Goal
Format the lines that follow as a JSON list of strings, with one string per line and no entries for blank lines.

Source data

— START —

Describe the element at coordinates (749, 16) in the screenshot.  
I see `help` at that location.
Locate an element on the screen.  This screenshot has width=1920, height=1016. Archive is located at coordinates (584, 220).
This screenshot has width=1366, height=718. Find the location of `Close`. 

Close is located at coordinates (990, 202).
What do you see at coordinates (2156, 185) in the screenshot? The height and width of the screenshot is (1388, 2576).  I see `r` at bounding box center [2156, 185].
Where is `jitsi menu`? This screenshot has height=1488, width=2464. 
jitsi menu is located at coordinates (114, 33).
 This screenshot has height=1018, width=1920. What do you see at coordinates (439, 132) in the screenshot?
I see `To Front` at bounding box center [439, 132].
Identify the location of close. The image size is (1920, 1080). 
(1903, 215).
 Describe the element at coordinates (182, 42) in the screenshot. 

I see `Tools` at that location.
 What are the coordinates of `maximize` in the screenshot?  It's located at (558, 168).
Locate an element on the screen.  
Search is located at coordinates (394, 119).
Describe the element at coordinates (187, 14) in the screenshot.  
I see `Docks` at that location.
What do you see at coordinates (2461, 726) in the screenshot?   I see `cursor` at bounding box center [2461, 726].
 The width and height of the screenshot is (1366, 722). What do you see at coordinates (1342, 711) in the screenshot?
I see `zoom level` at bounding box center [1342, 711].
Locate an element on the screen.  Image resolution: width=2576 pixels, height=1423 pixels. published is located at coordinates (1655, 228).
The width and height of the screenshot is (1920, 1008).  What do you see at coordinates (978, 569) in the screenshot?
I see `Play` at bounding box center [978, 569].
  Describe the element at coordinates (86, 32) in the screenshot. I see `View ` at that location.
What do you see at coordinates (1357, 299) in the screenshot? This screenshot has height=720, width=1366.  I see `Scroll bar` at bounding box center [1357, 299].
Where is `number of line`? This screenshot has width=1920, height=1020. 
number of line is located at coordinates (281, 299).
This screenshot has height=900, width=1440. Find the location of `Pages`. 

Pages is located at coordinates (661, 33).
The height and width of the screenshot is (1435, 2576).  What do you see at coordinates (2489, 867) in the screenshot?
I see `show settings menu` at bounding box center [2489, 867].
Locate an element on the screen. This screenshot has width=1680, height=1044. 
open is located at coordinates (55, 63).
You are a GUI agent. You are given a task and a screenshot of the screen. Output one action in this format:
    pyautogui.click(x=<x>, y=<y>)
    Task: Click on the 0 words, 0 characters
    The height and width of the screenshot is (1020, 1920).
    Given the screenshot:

— END —

Expected answer
[
  "Describe the element at coordinates (749, 16) in the screenshot.  ",
  "I see `help` at that location.",
  "Locate an element on the screen.  This screenshot has width=1920, height=1016. Archive is located at coordinates (584, 220).",
  "This screenshot has width=1366, height=718. Find the location of `Close`. ",
  "Close is located at coordinates (990, 202).",
  "What do you see at coordinates (2156, 185) in the screenshot? The height and width of the screenshot is (1388, 2576).  I see `r` at bounding box center [2156, 185].",
  "Where is `jitsi menu`? This screenshot has height=1488, width=2464. ",
  "jitsi menu is located at coordinates (114, 33).",
  " This screenshot has height=1018, width=1920. What do you see at coordinates (439, 132) in the screenshot?",
  "I see `To Front` at bounding box center [439, 132].",
  "Identify the location of close. The image size is (1920, 1080). ",
  "(1903, 215).",
  " Describe the element at coordinates (182, 42) in the screenshot. ",
  "I see `Tools` at that location.",
  " What are the coordinates of `maximize` in the screenshot?  It's located at (558, 168).",
  "Locate an element on the screen.  ",
  "Search is located at coordinates (394, 119).",
  "Describe the element at coordinates (187, 14) in the screenshot.  ",
  "I see `Docks` at that location.",
  "What do you see at coordinates (2461, 726) in the screenshot?   I see `cursor` at bounding box center [2461, 726].",
  " The width and height of the screenshot is (1366, 722). What do you see at coordinates (1342, 711) in the screenshot?",
  "I see `zoom level` at bounding box center [1342, 711].",
  "Locate an element on the screen.  Image resolution: width=2576 pixels, height=1423 pixels. published is located at coordinates (1655, 228).",
  "The width and height of the screenshot is (1920, 1008).  What do you see at coordinates (978, 569) in the screenshot?",
  "I see `Play` at bounding box center [978, 569].",
  "  Describe the element at coordinates (86, 32) in the screenshot. I see `View ` at that location.",
  "What do you see at coordinates (1357, 299) in the screenshot? This screenshot has height=720, width=1366.  I see `Scroll bar` at bounding box center [1357, 299].",
  "Where is `number of line`? This screenshot has width=1920, height=1020. ",
  "number of line is located at coordinates (281, 299).",
  "This screenshot has height=900, width=1440. Find the location of `Pages`. ",
  "Pages is located at coordinates (661, 33).",
  "The height and width of the screenshot is (1435, 2576).  What do you see at coordinates (2489, 867) in the screenshot?",
  "I see `show settings menu` at bounding box center [2489, 867].",
  "Locate an element on the screen. This screenshot has width=1680, height=1044. ",
  "open is located at coordinates (55, 63).",
  "You are a GUI agent. You are given a task and a screenshot of the screen. Output one action in this format:",
  "    pyautogui.click(x=<x>, y=<y>)",
  "    Task: Click on the 0 words, 0 characters",
  "    The height and width of the screenshot is (1020, 1920).",
  "    Given the screenshot:"
]